>> begin Text section

When elected President of the Canadian Historical Association (1960-1962), Morton delivered his CHA Presidential address before his peers assembled at Queen’s University on June 11, 1960.His paper titled The Relevance of Canadian History, was also included as the fourth and most significant section of The Canadian Identity published in 1961:

“…Canadian history is not a parody of Americans, as Canada is not a second-rate United States, still less a United States that failed. Canadian history is rather an important chapter in a distinct and even unique human endeavour, the civilization of the northern and arctic lands. From its deepest origins and remotest beginnings, Canadian history has been separate and distinct in America. The existence of large areas of common experience and territorial overlap no one would deny. History is neither neat nor categorical; it defines by what is central, not by what is peripheral. And because of this separate origin in the northern frontier, economy, and approach, Canadian life to this day is marked by a northern quality…”

“…The relevance of Canadian history lies, then, in the morally defensible character of Canadian purpose in maintaining a northern nation in independence and vigour in the circumstances of the second half of the twentieth century. The first element of that purpose is to be found in the realization of the northern economy. For that Canada possesses the necessary land bases in the great river valleys of the south. It possesses also in ever increasing measure the industrial power by which to bring to bear on the Canadian Shield and the Arctic the technological skill and power to conquer the north. It possesses in its scientists and its universities the knowledge and the capabilities in research to fathom the deep secrets of the north and to measure the hair’s-breadth difference between disaster and success in northern development…”

Building NAWAPA and the Strategic Defence of Earth (SDE)

President Kennedy and Prime Minister Diefenbaker

The Kennedy-Diefenbaker era was filled with optimism: In the United States, the young President toured the Southwest and gave speeches praising the past generations of Americans who had the vision and foresight to build large water infrastructure works to bring fresh water to the arid and desert areas of the United States, a policy that would culminate with the North American Water and Power Alliance (NAWAPA) project being endorsed by Presidential candidate Senator Robert Kennedy. JFK inspired a generation of Americans and people across the globe with his speech announcing that the United States would “put a man on the Moon before the end of the decade.

>> end Text section
>> begin Given data

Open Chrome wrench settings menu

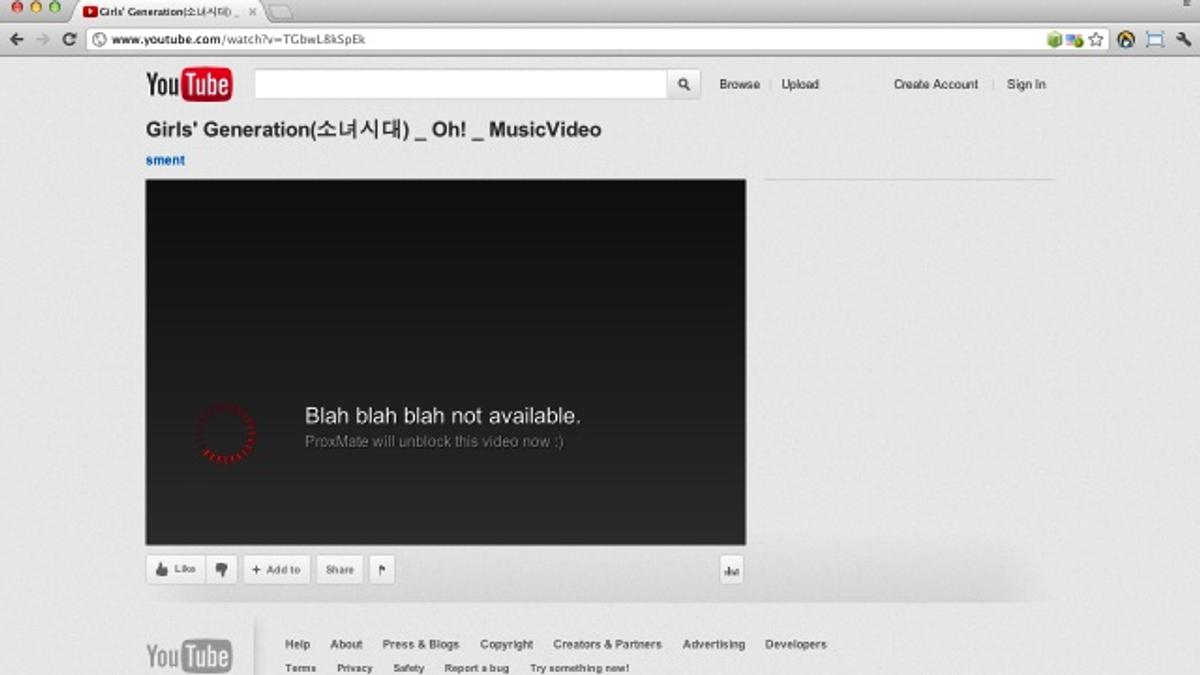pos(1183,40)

>> end Given data
>> begin Given data

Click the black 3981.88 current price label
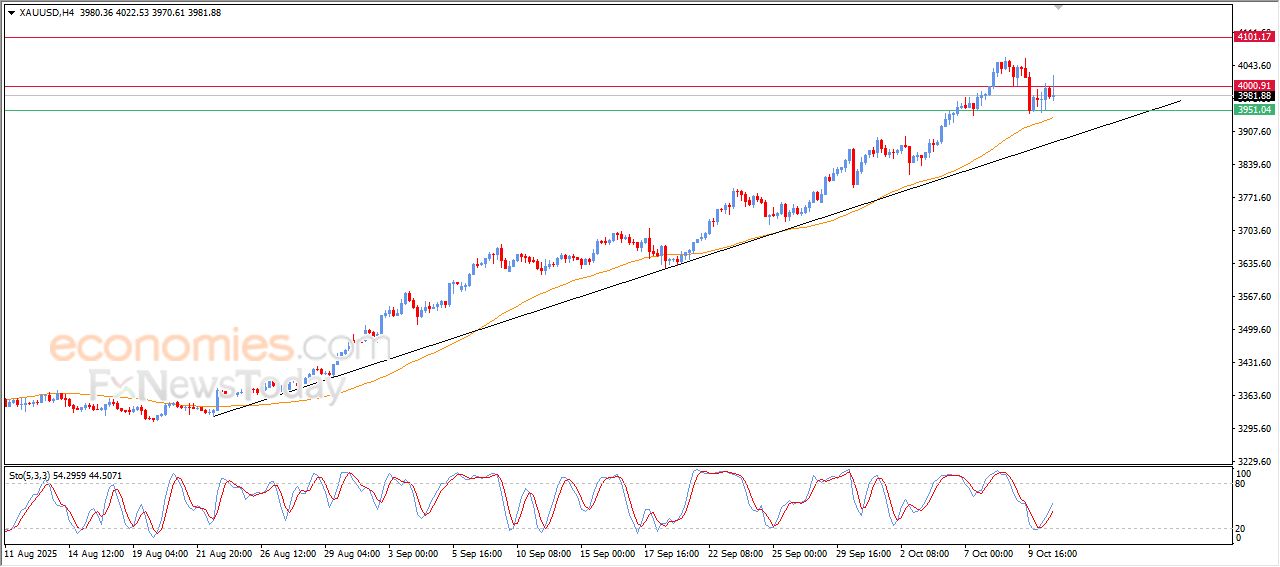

>> end Given data

> Exercise requirements:
1. In the text on Canadian history, where did Morton deliver his CHA Presidential address?
2. List each thing that, according to the text on Canadian history, Canada possesses for realizing the northern economy.
3. Write out the text on Canadian history word for word, starting at "The Kennedy-Diefenbaker era" and ending at "of the decade.".

> Task answers:
1. At Queen's University.

2.
- The necessary land bases in the great river valleys of the south
- Ever-increasing industrial power to bring technological skill and power to bear on the Canadian Shield and the Arctic
- Knowledge and research capabilities in its scientists and its universities

3.
The Kennedy-Diefenbaker era was filled with optimism: In the United States, the young President toured the Southwest and gave speeches praising the past generations of Americans who had the vision and foresight to build large water infrastructure works to bring fresh water to the arid and desert areas of the United States, a policy that would culminate with the North American Water and Power Alliance (NAWAPA) project being endorsed by Presidential candidate Senator Robert Kennedy. JFK inspired a generation of Americans and people across the globe with his speech announcing that the United States would “put a man on the Moon before the end of the decade.